Pixtral 12B: Mistral introduces a multimodal model that processes images and text | Mistral ai | Ai news | ai model | Turtles AI

Pixtral 12B: Mistral introduces a multimodal model that processes images and text
Available on GitHub and Hugging Face, Pixtral 12B aims to broaden the field of AI applications.
TheFrank

Pixtral 12B: Mistral’s multimodal model integrating images and text. French startup Mistral has launched Pixtral 12B, a 12-billion-parameter model designed to handle both images and text. Available for free on GitHub and Hugging Face, this tool promises to reshape the landscape of AI applications for academic and research purposes.

Highlights:

  • Pixtral 12B: New 12-billion-parameter multimodal model from Mistral, capable of processing both images and text.
  • Free availability: Accessible on GitHub and Hugging Face, with specific licenses for commercial and academic use.
  • Future integration: Soon available for testing on Mistral’s proprietary platforms.
  • Data controversies: Debates over the use of publicly protected data for model training.

 

Mistral, the young French startup in the field of AI, recently announced the release of Pixtral 12B, a deep learning model with 12 billion parameters that can process both images and text. This represents a significant development, considering that many existing models focus exclusively on one modality at a time. Pixtral 12B’s multimodal capability allows it to answer questions related to images of any size and resolution, offering a vast potential for applications in fields such as image recognition, automatic annotation, and visual analysis.

Pixtral 12B is based on a previous model by Mistral, Nemo 12B, optimized for natural language processing. By integrating image processing capabilities, the new model leverages the robustness of the neural network to handle both textual and visual inputs. Its implementation is similar to that of other multimodal models, such as those from Anthropic’s Claude family or OpenAI’s well-known GPT-4, enabling advanced functions such as image captioning and counting objects within a photo. The model’s versatility is supported by a large number of parameters, 12 billion, which ensures greater accuracy and problem-solving capacity compared to models with fewer parameters.

Pixtral 12B is available for download on GitHub and the Hugging Face platform via a torrent link.

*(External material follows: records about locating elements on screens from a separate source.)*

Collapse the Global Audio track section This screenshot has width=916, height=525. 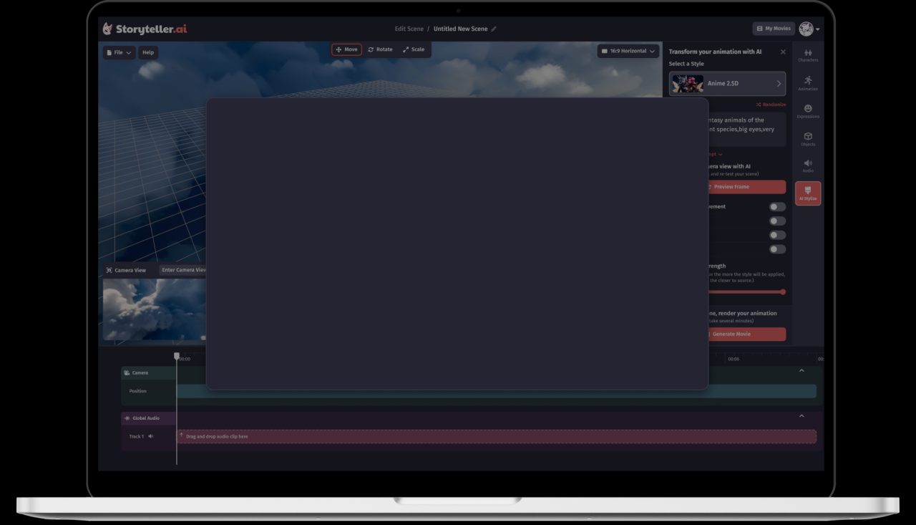[801, 415]
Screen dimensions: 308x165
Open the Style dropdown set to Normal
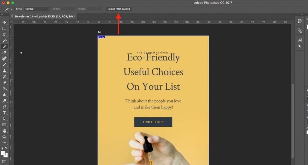[x=37, y=9]
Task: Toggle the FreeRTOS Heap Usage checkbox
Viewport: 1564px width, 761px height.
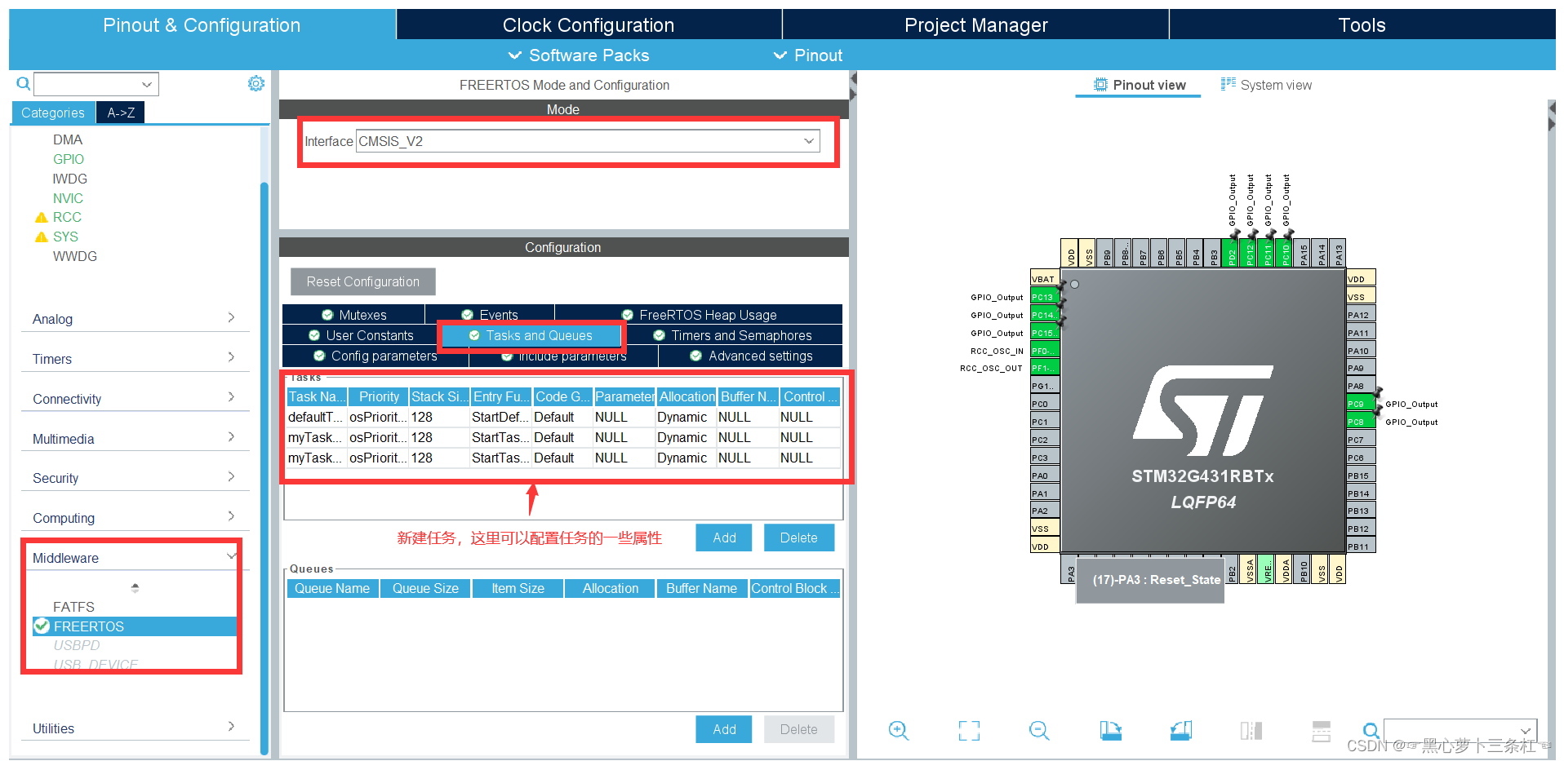Action: pos(627,314)
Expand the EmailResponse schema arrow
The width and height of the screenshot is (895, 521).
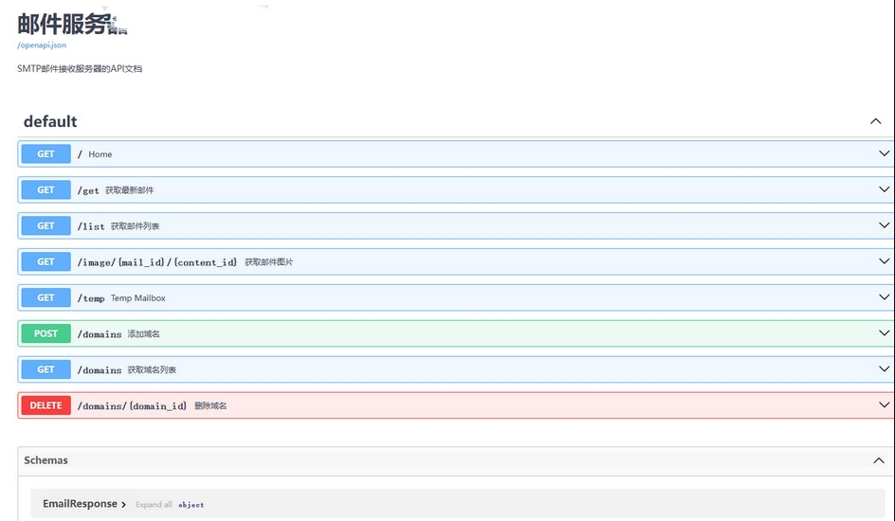point(123,505)
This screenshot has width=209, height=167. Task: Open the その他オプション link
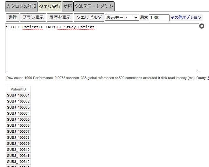point(186,17)
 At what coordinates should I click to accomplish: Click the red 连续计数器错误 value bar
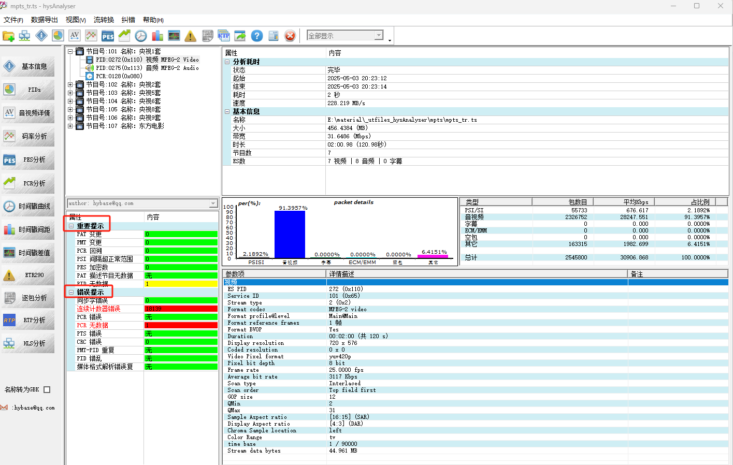click(180, 309)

This allows developers and researchers free access to the model, further optimization, and adaptation to their needs. However, the model is distributed under a development license that requires a paid license for commercial use, while academic and research use remains free of charge. Currently, Mistral has not provided specific details on the license applied to Pixtral 12B; some of its models are released under the Apache 2.0 license, but this has not yet been confirmed for the new model.

At present, there is no working web demo of Pixtral 12B, but the startup has stated that the model will soon be available for testing on Le Chat and Le Platforme, its chatbot and API platforms. According to Sophia Yang, Mistral’s head of developer relations, the integration will be implemented in the near future, allowing users to fully explore the model’s capabilities.

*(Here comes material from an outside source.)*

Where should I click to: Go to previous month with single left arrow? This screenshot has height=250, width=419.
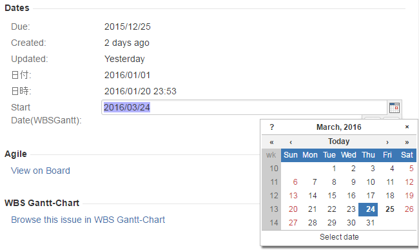click(291, 142)
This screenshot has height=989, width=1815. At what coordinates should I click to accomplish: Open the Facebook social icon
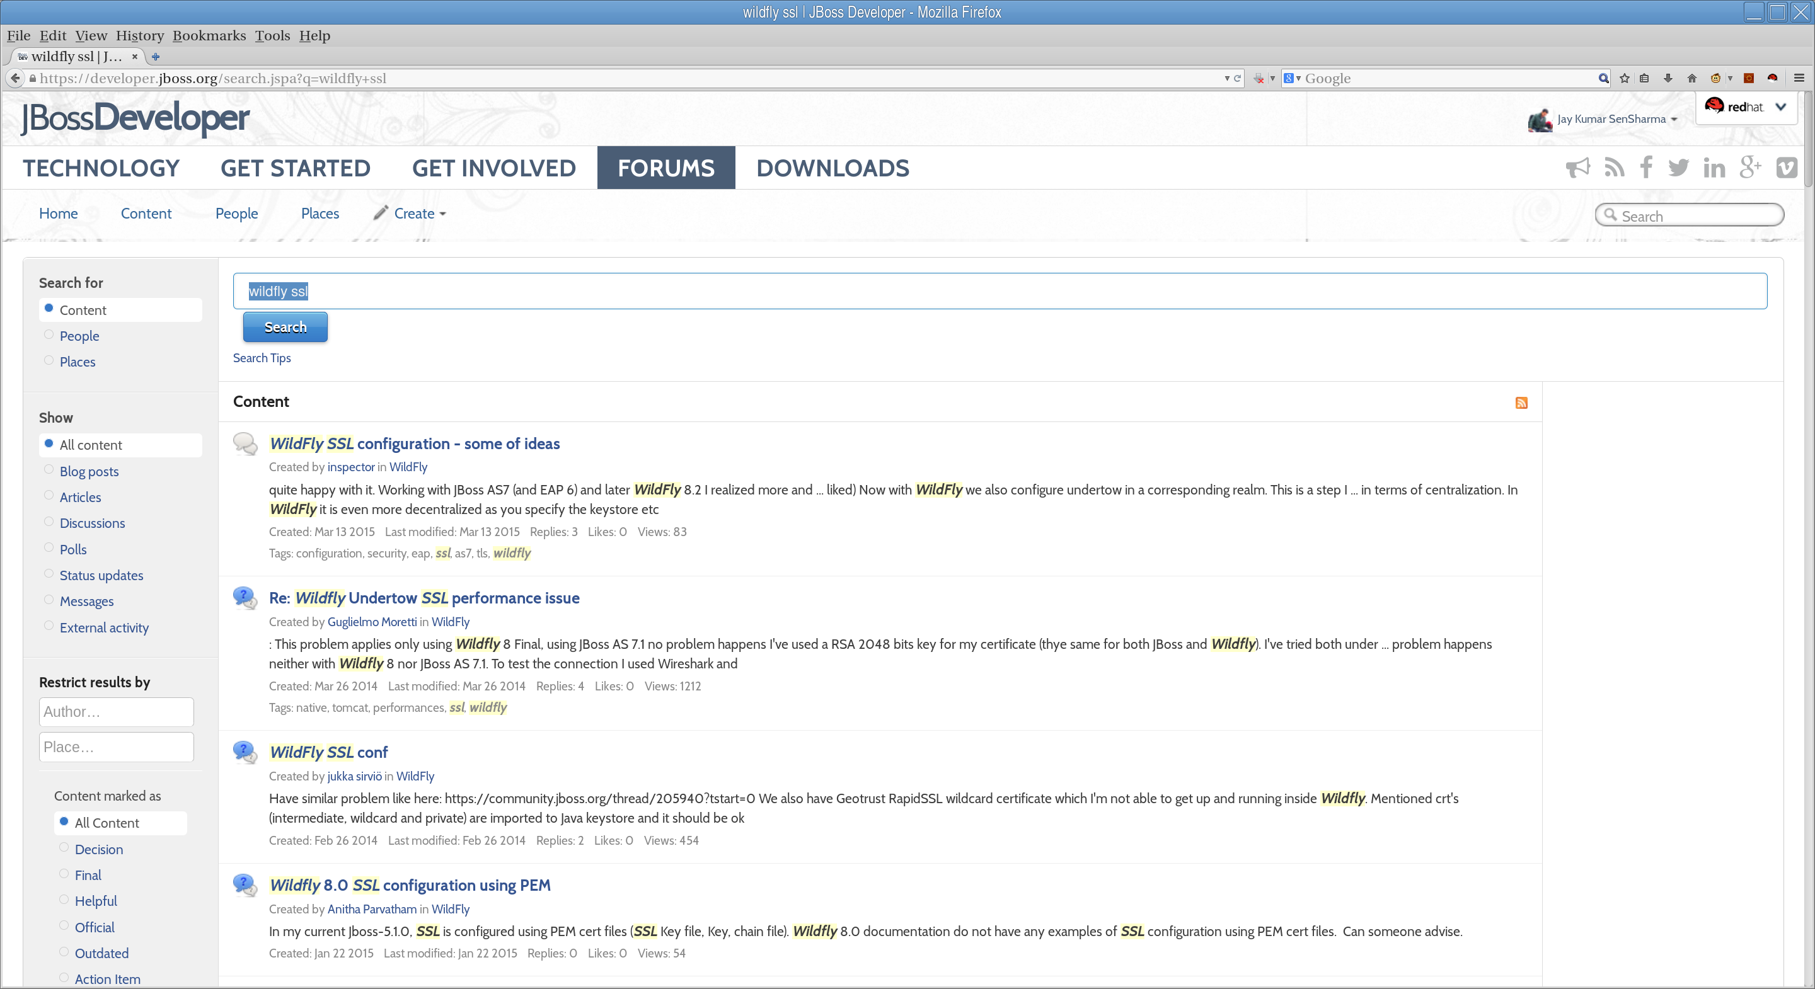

An aspect that remains unclear concerns the data used for training Pixtral 12B. Most generative AI models, including those from Mistral, are trained on vast datasets publicly available online, many of which are copyrighted. This practice has sparked debates on the legitimacy of "fair use," with some model vendors claiming the right to scrape any public data, while copyright holders disagree and have filed lawsuits against some of the major AI developers, such as OpenAI and Midjourney.

The release of Pixtral 12B comes after a significant $645 million funding round led by General Catalyst, which brought Mistral’s valuation to $6 billion. Mistral, founded just over a year ago and partly owned by Microsoft, is seen by many as Europe’s answer to OpenAI. The young company’s strategy so far has involved releasing free "open" models, with the option of paid managed versions and consulting services for corporate clients. This dual strategy could help solidify its prominent position in the global AI landscape.

Considering the broader context of AI, Pixtral 12B represents a further step forward in the convergence of language understanding and image processing. The integration of these capabilities into a single model not only expands the range of possible applications but also offers new perspectives for use in the fields of visual data analysis and multimodal communication.